Position: Deciphering the Functions of DNAs, RNAs, and Proteins Should Consider Multi-Modal Large Language Models

Understanding the functions of DNAs, RNAs, and proteins is fundamental to advancing life science research and enabling translational applications such as drug discovery and precision medicine. While deep learning methods have shown promise in biomolecular function prediction, they typically constrain outputs to predefined categories and require training separate models for each task. Existing multi-task learning methods operate on a fixed set of predefined tasks and require model retraining when new tasks arise. Furthermore, current approaches produce one-shot, static outputs, lacking the capacity for iterative refinement or deeper exploration of predictions.

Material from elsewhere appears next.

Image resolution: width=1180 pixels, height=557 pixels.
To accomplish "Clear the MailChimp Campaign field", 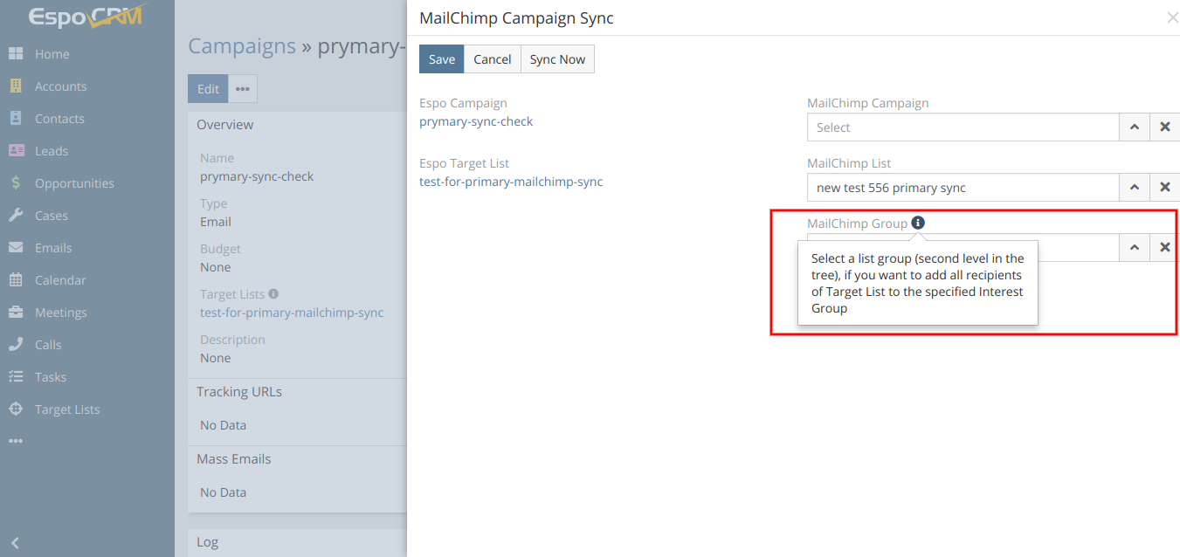I will point(1164,127).
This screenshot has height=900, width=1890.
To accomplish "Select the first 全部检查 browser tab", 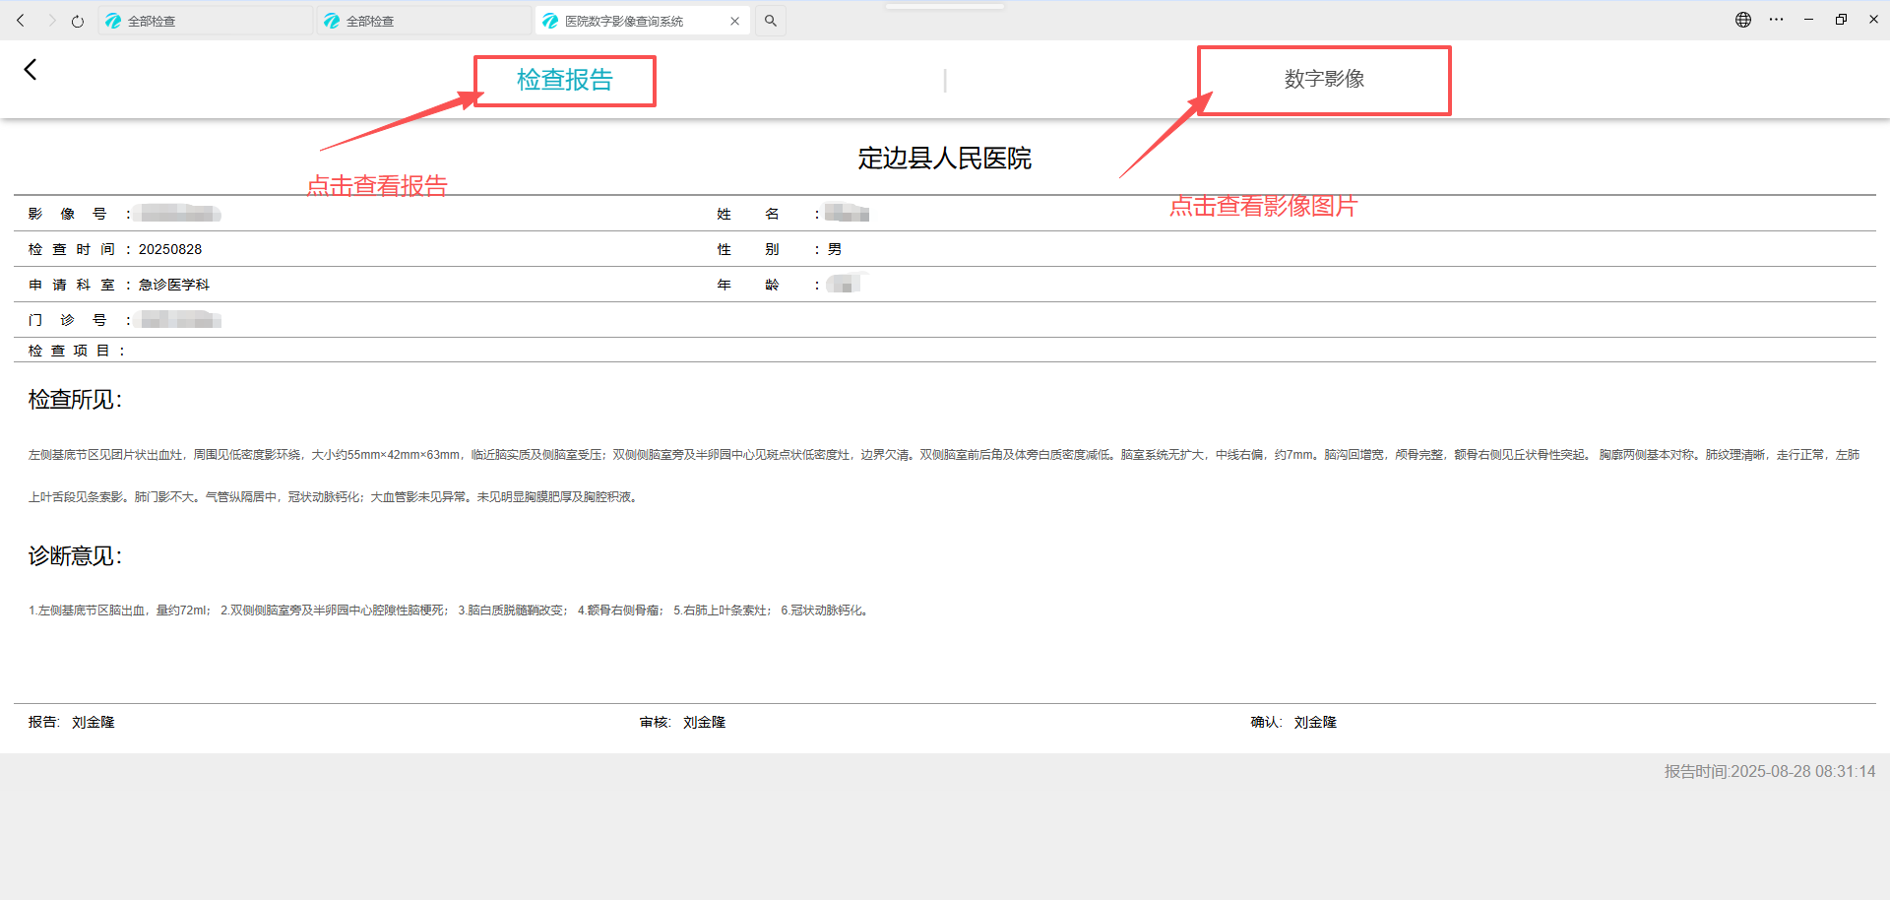I will [x=205, y=21].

This position paper argues that multi-modal large language models (LLMs) are essential for enabling free-form and interactive prediction of biomolecular functions, and zero-shot generalization to new tasks without model retraining. These models can generate coherent and context-aware text outputs that reflect the complexity and nuance of diverse functional roles. Importantly, they can generalize to novel biomolecules whose functions are unknown or poorly characterized, and they enable generalization to new tasks through prompt-driven adaptation, eliminating the need for task-specific retraining. Additionally, multi-modal LLMs enable interactive, multi-turn dialogue, allowing users to iteratively refine queries, clarify contexts, and explore hypotheses in a dynamic and responsive manner. By leveraging these capabilities, multi-modal LLMs provide a scalable, adaptable, and generalizable framework for advancing biomolecular function prediction and accelerating biological discovery.